(Stored data entries)
○ ○ ○ ○ ○ ○ ○
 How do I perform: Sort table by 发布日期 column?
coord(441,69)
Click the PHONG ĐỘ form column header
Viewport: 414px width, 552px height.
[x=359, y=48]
○ ○ ○ ○ ○ ○ ○
Exercise description: The records need to be set down again without a single difference.

Exercise response:
 How do I perform: Sort table by 发布日期 column?
coord(441,69)
Click the PHONG ĐỘ form column header
Viewport: 414px width, 552px height.
[x=359, y=48]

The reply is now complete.